*** FONTE ***
Antonio Carlos Piesigilli
Somos Espíritos animando, temporariamente,
corpos de matéria densa. Nosso corpo físico é instrumento importante para,
vivendo na Terra, praticarmos o Bem a quem quer que seja e aprendermos
importantes lições para nossa evolução moral e intelectual. Contudo, não somos
nosso corpo, como nosso corpo físico não é a roupa que vestimos. Todos nós, um
dia, teremos de deixar esse equipamento de matéria densa, por ocasião da morte
do corpo físico.
Quanto mais cientes, no raciocínio e no
sentimento, de que não somos nosso corpo, mas sim Espíritos imortais; e,
principalmente, quanto mais tivermos praticado o Bem ao próximo — também
aprendendo, por esse bom hábito, que as pessoas importam mais que as coisas —,
mais breve e tranquilo será nosso período de adaptação à vida em ambiente de
matéria quintessenciada.
***
* **PEDIDO A**: Atualize, por favor, o trecho da listagem que começa na linha que contém "Given: Open the" e termina na linha que contém "Looking at the screenshot, I should tap(913, 59).", substituindo "Given" por "Instruction" e mantendo todo o resto igual.
*** DADOS FORNECIDOS ***
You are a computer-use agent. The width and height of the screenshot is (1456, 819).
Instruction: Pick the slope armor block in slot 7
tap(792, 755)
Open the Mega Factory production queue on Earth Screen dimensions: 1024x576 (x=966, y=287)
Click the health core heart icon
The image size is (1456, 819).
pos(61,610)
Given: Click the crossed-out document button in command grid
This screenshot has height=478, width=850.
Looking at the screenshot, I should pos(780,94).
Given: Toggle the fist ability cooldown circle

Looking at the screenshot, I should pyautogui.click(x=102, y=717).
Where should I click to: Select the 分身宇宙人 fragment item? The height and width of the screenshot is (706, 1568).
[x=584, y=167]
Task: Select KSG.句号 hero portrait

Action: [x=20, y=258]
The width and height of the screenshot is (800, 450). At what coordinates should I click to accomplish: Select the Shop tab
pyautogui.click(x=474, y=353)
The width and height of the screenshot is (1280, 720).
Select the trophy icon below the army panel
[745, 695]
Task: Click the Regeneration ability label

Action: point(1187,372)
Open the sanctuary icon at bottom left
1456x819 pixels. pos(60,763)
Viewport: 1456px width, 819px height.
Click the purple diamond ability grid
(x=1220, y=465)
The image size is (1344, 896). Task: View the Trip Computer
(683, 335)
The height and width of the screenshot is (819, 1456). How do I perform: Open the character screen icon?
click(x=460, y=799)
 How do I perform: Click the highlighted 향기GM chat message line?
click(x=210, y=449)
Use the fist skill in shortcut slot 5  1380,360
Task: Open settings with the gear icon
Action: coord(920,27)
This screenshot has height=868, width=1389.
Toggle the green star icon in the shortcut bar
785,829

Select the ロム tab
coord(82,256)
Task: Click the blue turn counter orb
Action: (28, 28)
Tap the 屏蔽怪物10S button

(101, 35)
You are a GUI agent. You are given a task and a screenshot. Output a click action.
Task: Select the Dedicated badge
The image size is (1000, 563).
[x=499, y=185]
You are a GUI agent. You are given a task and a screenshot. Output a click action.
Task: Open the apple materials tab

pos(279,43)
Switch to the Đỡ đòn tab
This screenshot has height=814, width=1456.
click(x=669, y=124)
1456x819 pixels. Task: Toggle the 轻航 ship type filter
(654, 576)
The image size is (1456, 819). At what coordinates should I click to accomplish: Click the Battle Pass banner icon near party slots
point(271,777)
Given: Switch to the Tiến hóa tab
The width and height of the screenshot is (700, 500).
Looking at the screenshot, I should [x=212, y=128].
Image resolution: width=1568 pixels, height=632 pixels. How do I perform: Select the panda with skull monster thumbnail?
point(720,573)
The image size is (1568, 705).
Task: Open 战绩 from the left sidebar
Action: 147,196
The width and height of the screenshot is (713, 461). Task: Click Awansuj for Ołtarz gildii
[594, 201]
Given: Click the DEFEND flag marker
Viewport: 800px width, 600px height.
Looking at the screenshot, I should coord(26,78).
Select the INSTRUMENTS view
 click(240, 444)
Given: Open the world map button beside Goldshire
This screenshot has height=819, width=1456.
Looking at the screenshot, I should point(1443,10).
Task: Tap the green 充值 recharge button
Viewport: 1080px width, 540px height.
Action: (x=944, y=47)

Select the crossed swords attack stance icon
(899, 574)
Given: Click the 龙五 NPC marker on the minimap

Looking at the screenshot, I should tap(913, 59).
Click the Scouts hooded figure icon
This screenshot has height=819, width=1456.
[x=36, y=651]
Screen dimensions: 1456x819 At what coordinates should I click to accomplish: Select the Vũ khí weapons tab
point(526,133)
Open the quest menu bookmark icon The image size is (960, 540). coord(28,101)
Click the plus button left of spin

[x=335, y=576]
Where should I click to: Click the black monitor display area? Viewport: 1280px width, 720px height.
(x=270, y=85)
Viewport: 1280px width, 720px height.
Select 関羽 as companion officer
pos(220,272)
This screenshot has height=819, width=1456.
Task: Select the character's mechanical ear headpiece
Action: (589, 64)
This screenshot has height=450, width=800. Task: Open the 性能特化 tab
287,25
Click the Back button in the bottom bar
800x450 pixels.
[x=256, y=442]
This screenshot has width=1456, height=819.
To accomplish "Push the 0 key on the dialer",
***
* **PEDIDO B**: Traduza para o inglês esta frase da fonte: "Todos nós, um dia, teremos de deixar esse equipamento de matéria densa, por ocasião da morte do corpo físico."

* **RESULTADO A**:
Instruction: Open the world map button beside Goldshire
This screenshot has height=819, width=1456.
Looking at the screenshot, I should point(1443,10).
Task: Tap the green 充值 recharge button
Viewport: 1080px width, 540px height.
Action: (x=944, y=47)

Select the crossed swords attack stance icon
(899, 574)
Instruction: Click the 龙五 NPC marker on the minimap

Looking at the screenshot, I should tap(913, 59).

* **RESULTADO B**: All of us will one day have to leave this equipment of dense matter, upon the death of the physical body.